EXERCISE DATA: Begin

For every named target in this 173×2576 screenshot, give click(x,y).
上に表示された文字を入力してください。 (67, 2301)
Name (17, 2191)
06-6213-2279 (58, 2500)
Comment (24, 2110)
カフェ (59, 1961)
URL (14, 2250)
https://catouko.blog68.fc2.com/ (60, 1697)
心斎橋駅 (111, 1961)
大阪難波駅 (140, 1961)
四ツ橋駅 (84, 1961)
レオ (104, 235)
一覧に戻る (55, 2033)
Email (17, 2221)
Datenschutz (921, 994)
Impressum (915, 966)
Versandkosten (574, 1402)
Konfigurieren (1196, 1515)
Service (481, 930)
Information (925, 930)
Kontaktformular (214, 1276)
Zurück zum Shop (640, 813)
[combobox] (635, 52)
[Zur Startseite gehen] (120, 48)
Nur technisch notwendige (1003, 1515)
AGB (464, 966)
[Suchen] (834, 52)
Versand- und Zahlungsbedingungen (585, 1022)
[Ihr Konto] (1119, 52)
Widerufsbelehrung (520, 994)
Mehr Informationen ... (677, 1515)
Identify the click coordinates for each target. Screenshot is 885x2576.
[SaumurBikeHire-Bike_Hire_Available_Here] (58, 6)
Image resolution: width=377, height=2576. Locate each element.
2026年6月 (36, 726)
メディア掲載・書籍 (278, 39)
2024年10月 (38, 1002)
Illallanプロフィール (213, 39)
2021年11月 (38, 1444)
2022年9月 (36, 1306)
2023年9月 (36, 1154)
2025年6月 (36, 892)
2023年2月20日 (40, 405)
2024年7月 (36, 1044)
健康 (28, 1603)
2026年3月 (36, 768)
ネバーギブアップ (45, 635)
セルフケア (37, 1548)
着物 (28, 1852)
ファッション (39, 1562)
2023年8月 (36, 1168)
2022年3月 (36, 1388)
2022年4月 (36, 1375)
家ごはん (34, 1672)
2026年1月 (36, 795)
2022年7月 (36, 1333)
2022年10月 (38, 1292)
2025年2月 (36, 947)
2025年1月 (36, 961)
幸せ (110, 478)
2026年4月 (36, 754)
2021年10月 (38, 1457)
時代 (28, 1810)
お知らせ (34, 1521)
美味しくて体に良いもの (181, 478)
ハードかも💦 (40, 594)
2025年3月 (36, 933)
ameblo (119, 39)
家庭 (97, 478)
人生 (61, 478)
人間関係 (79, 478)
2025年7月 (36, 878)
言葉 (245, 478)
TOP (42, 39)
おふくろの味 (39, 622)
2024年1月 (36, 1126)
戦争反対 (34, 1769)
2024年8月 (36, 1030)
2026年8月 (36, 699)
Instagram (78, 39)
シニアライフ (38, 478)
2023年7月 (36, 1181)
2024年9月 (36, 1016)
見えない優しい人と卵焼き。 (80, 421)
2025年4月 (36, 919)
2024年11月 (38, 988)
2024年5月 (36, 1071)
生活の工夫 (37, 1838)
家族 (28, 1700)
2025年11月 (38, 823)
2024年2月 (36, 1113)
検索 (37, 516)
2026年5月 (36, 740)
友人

EXERCISE DATA: End

» INSTRUCTIONS FOR THE TASK
All of the material should appear again, reproduced word for word.

» SOLUTION
For every named target in this 173×2576 screenshot, give click(x,y).
上に表示された文字を入力してください。 (67, 2301)
Name (17, 2191)
06-6213-2279 (58, 2500)
Comment (24, 2110)
カフェ (59, 1961)
URL (14, 2250)
https://catouko.blog68.fc2.com/ (60, 1697)
心斎橋駅 (111, 1961)
大阪難波駅 (140, 1961)
四ツ橋駅 (84, 1961)
レオ (104, 235)
一覧に戻る (55, 2033)
Email (17, 2221)
Datenschutz (921, 994)
Impressum (915, 966)
Versandkosten (574, 1402)
Konfigurieren (1196, 1515)
Service (481, 930)
Information (925, 930)
Kontaktformular (214, 1276)
Zurück zum Shop (640, 813)
[combobox] (635, 52)
[Zur Startseite gehen] (120, 48)
Nur technisch notwendige (1003, 1515)
AGB (464, 966)
[Suchen] (834, 52)
Versand- und Zahlungsbedingungen (585, 1022)
[Ihr Konto] (1119, 52)
Widerufsbelehrung (520, 994)
Mehr Informationen ... (677, 1515)
Identify the click coordinates for each target. Screenshot is 885x2576.
[SaumurBikeHire-Bike_Hire_Available_Here] (58, 6)
Image resolution: width=377, height=2576. Locate each element.
2026年6月 (36, 726)
メディア掲載・書籍 (278, 39)
2024年10月 (38, 1002)
Illallanプロフィール (213, 39)
2021年11月 (38, 1444)
2022年9月 (36, 1306)
2023年9月 (36, 1154)
2025年6月 (36, 892)
2023年2月20日 (40, 405)
2024年7月 (36, 1044)
健康 (28, 1603)
2026年3月 (36, 768)
ネバーギブアップ (45, 635)
セルフケア (37, 1548)
着物 (28, 1852)
ファッション (39, 1562)
2023年8月 (36, 1168)
2022年3月 (36, 1388)
2022年4月 (36, 1375)
家ごはん (34, 1672)
2026年1月 (36, 795)
2022年7月 (36, 1333)
2022年10月 (38, 1292)
2025年2月 (36, 947)
2025年1月 (36, 961)
幸せ (110, 478)
2026年4月 (36, 754)
2021年10月 (38, 1457)
時代 (28, 1810)
お知らせ (34, 1521)
美味しくて体に良いもの (181, 478)
ハードかも💦 (40, 594)
2025年3月 (36, 933)
ameblo (119, 39)
家庭 (97, 478)
人生 (61, 478)
人間関係 (79, 478)
2025年7月 (36, 878)
言葉 (245, 478)
TOP (42, 39)
おふくろの味 (39, 622)
2024年1月 (36, 1126)
戦争反対 (34, 1769)
2024年8月 (36, 1030)
2026年8月 (36, 699)
Instagram (78, 39)
シニアライフ (38, 478)
2023年7月 (36, 1181)
2024年9月 (36, 1016)
見えない優しい人と卵焼き。 (80, 421)
2025年4月 (36, 919)
2024年11月 (38, 988)
2024年5月 (36, 1071)
生活の工夫 (37, 1838)
家族 (28, 1700)
2025年11月 (38, 823)
2024年2月 (36, 1113)
検索 (37, 516)
2026年5月 (36, 740)
友人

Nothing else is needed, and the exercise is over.